---------- GIVEN DATA ----------
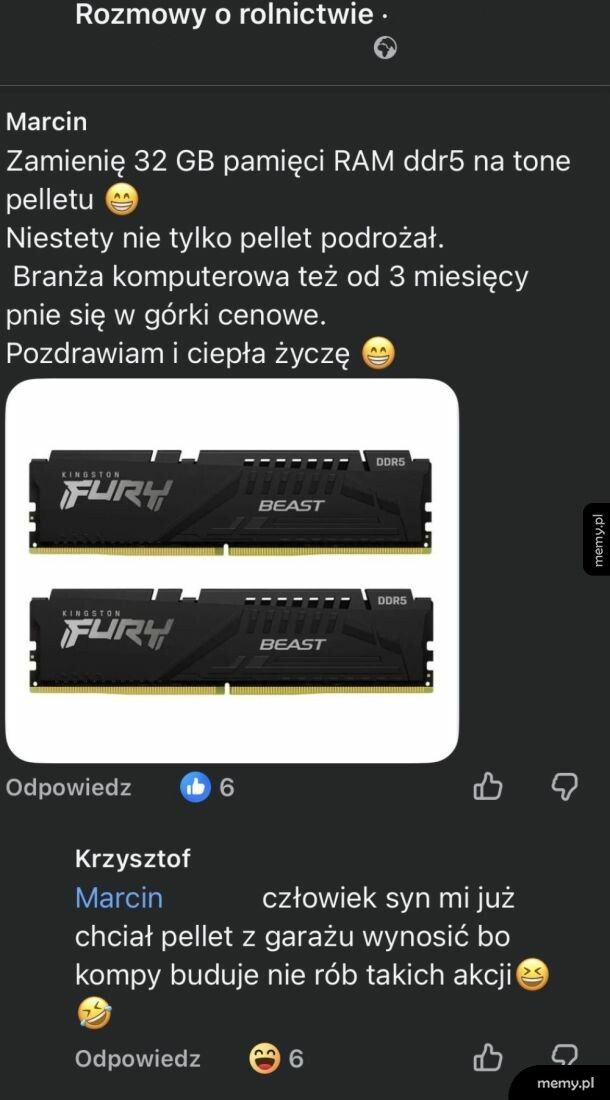Click the globe public visibility icon
The width and height of the screenshot is (610, 1100).
pos(385,48)
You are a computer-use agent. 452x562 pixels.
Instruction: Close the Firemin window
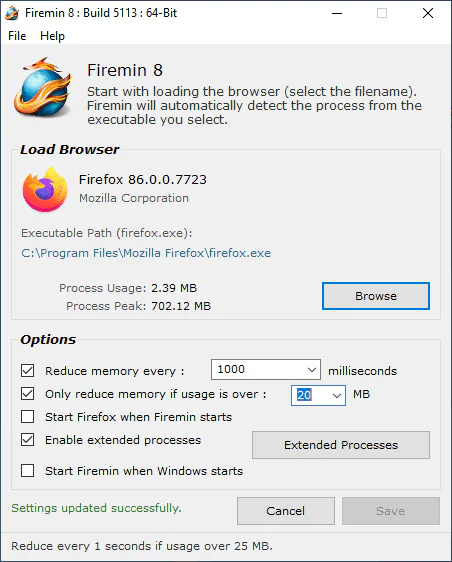[428, 13]
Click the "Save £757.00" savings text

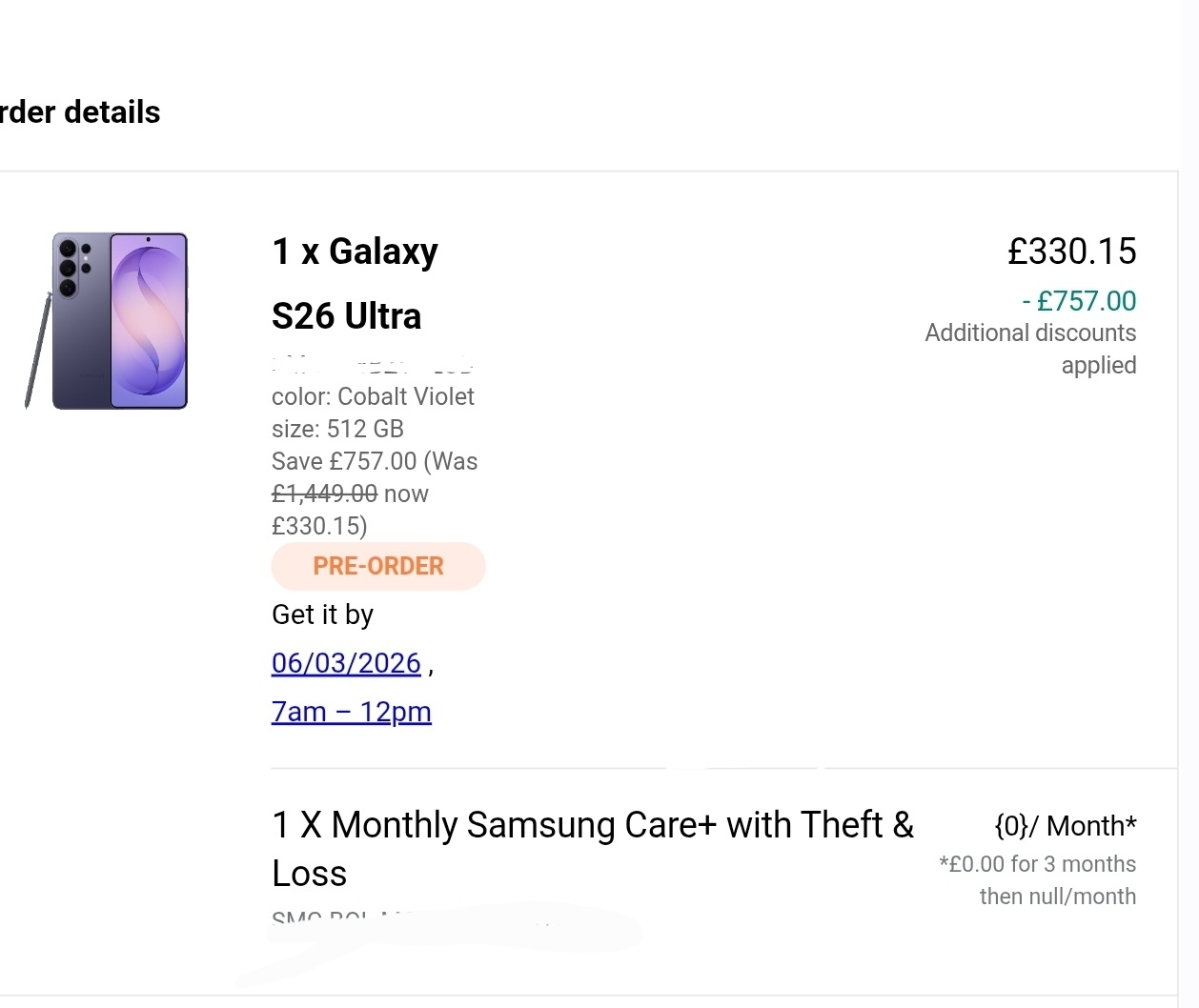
----------
▶ [PROBLEM TO SOLVE]:
From the line containing "Instruction: Close the Firemin window" through the last line of the data above, write out every line word for word, and nothing else. Do not include the pictures.

▶ [SOLUTION TO THIS TASK]:
Instruction: Close the Firemin window
[428, 13]
Click the "Save £757.00" savings text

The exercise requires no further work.